*Quoted text*.
Revoking the cert-manager controller's ClusterRoleBinding for issuers should cause certificate issuance to fail with RBAC errors. The controller pod remains running but cannot reconcile Issuer resources. After rollback, the ClusterRoleBinding is restored and pending issuance resumes.

Experiment YAML
apiVersion: chaos.operatorchaos.io/v1alpha1
kind: ChaosExperiment
metadata:
  name: cert-manager-rbac-revoke
spec:
  tier: 4
  target:
    operator: cert-manager
    component: cert-manager-controller
    resource: ClusterRoleBinding/cert-manager-controller-issuers
  steadyState:
    checks:
      - type: conditionTrue
        apiVersion: apps/v1
        kind: Deployment
        name: cert-manager
        namespace: cert-manager
        conditionType: Available
    timeout: "30s"
  injection:
    type: RBACRevoke
    dangerLevel: high
    parameters:
      bindingName: cert-manager-controller-issuers
      bindingType: ClusterRoleBinding
    ttl: "120s"

*Raw data*.
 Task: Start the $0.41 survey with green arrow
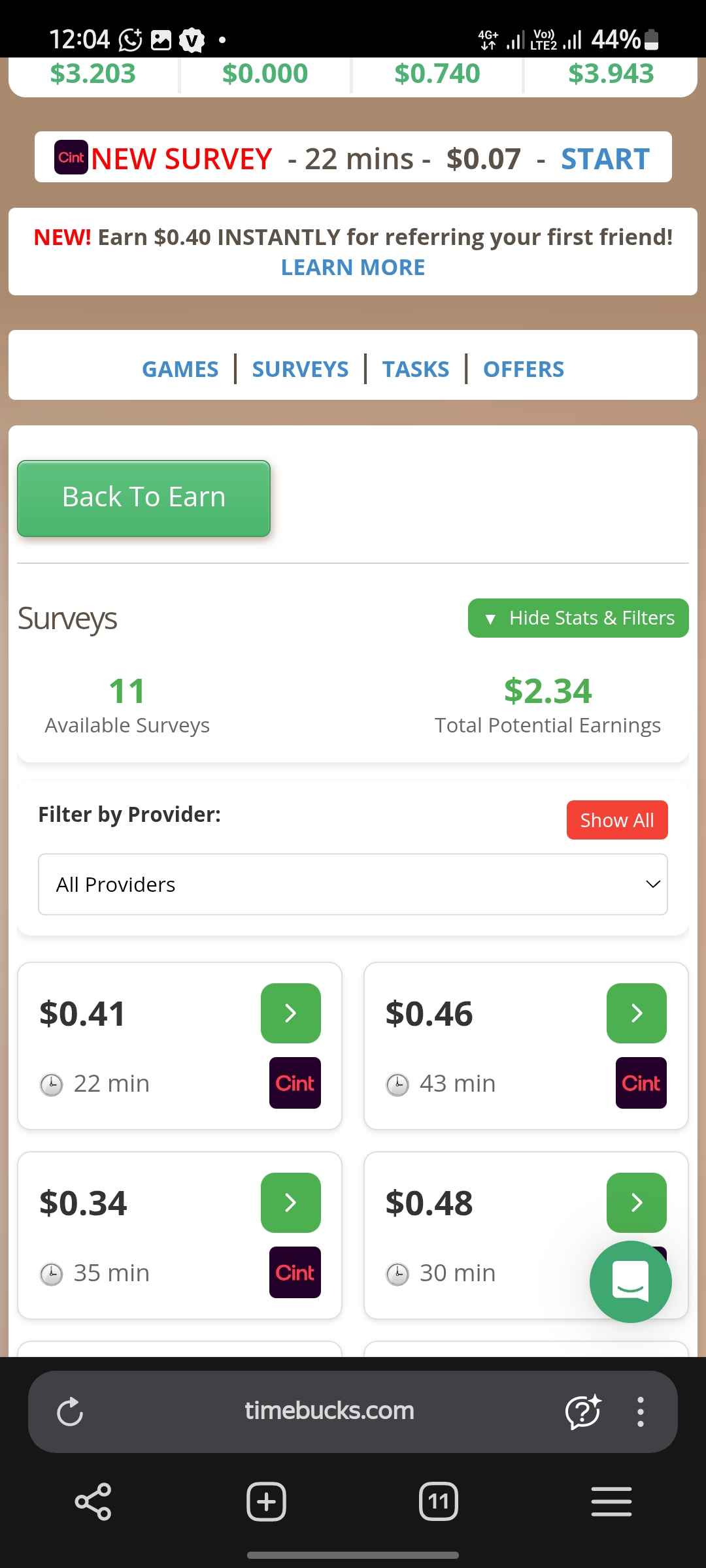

*Tasks to carry out*.
- 1) Decide whether each statement agrees with the cert-manager experiment description. Answer (a), (b), and (c) with yes or no, and quote the deciding words of the description: (a) the controller pod stops running once the ClusterRoleBinding is revoked; (b) the injection is assigned a high danger level; (c) the steady-state check allows a timeout of 60 seconds.
- 2) Extend the cert-manager experiment description beyond its final line.
The data are not required here.

*Set of answers*.
- 1)
(a) No: "The controller pod remains running but cannot reconcile Issuer resources."
(b) Yes: "dangerLevel: high"
(c) No: timeout: "30s"

- 2)
  hypothesis:
    description: >-
      Revoking the cert-manager controller's ClusterRoleBinding for issuers
      should cause certificate issuance to fail with RBAC errors. The controller
      pod remains running but cannot reconcile Issuer resources. After rollback,
      the ClusterRoleBinding is restored and pending issuance resumes.
    recoveryTimeout: 120s
  blastRadius:
    maxPodsAffected: 1
    allowDangerous: true

webhook

webhook-pod-kill

  • Type: PodKill
  • Danger Level: low
  • Component: webhook

When a webhook pod is killed, the Deployment controller should restart it and the component should recover within the recovery timeout.

Experiment YAML
apiVersion: chaos.operatorchaos.io/v1alpha1
kind: ChaosExperiment
metadata:
  name: webhook-pod-kill
spec:
  tier: 1
  target:
    operator: cert-manager
    component: webhook
    resource: Deployment/cert-manager-webhook
  steadyState:
    checks:
      - type: conditionTrue
        apiVersion: apps/v1
        kind: Deployment
        name: cert-manager-webhook
        namespace: cert-manager
        conditionType: Available
    timeout: "30s"
  injection:
    type: PodKill
    parameters:
      labelSelector: app.kubernetes.io/name=webhook
    ttl: "30s"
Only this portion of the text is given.